3.    The Fifth and Final Warning: Don’t Deny (12:14-29)
This final warning section begins with commands to encourage each other and to seek peace and holiness (v. 12-14). These commands are necessary for the community to foster an environment where “bitter roots” cannot cause others to apostatize resulting in a forfeiture of God’s grace; their future salvation.  Verse sixteen provides a description of the apostate spoken of in the previous verse. Like Esau, the apostate is one who rejects God’s blessing to pursue earthly things even at the expense of the promised inheritance. Anyone who willingly rejects the promise has no means of receiving it again: it is eternally forfeit (v.16).

Turning from admonition to exposition verses eighteen through twenty-four illustrates what the readers will forfeit by remaining dull and stagnant. He does this by contrasting Israel’s terrorizing encounter with God at Mount Sinai and their future Mount Zion encounter with God (v. 22-24). This encounter will be one covered with the blessing of forgiveness. Those who endure faithfully stand to experience Mount Zion but the apostate will experience the unapproachable terror of Mount Sinai.

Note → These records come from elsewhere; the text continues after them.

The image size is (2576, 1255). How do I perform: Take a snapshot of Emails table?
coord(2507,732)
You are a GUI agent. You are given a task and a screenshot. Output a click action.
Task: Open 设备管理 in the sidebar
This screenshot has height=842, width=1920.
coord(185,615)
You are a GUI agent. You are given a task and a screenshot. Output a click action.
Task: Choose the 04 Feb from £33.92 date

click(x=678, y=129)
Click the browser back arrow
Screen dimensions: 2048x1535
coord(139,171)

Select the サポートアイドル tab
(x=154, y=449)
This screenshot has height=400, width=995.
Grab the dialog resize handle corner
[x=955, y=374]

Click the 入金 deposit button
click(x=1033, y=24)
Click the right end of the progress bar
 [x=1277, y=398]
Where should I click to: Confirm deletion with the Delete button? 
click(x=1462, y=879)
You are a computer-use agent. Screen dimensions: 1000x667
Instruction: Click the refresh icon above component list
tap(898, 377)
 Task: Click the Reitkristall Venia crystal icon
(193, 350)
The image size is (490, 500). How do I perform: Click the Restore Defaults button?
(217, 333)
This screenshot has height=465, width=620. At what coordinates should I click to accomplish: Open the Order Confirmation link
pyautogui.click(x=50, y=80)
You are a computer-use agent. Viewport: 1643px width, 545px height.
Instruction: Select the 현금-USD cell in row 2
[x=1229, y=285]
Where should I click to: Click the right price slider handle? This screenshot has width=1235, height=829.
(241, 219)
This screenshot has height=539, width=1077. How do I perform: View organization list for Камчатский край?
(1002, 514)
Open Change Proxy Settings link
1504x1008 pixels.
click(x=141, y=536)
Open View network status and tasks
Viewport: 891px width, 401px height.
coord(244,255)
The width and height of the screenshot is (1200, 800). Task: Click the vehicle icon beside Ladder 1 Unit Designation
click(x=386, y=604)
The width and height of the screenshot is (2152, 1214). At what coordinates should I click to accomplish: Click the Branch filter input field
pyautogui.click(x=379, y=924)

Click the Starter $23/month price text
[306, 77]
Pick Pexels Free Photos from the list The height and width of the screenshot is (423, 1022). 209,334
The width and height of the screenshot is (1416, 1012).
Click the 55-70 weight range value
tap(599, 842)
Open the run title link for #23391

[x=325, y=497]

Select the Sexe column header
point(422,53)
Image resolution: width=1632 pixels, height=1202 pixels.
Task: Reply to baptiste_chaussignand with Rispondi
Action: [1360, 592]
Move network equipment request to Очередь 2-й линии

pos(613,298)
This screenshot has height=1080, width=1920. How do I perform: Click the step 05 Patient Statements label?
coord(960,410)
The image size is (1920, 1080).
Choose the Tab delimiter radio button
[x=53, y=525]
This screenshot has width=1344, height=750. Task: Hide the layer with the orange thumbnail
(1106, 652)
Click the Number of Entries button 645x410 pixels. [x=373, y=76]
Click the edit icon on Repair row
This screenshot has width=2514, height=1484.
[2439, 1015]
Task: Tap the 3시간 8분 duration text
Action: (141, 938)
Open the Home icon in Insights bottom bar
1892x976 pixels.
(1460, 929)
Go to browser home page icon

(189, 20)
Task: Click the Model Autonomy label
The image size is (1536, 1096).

In verse twenty-five the speaker is sternly warning the readers not to reject God thereby rejecting a Mount Zion encounter. An argument from the lesser to greater is used once more: if wilderness disobedience brought such great judgment than how much more judgment comes upon those who reject Jesus?  The community is reminded of Jesus’ imminent return and future judgment of heaven and earth. This future shaking of the earth will be far greater than the one experienced at Mount Sinai and will precede the establishing of an eternal Kingdom that cannot be shaken. Because those within the community stand to inherit so great a kingdom they are to respond today with gratitude and worship acceptable to God (cf. Hebrews 13:1-5).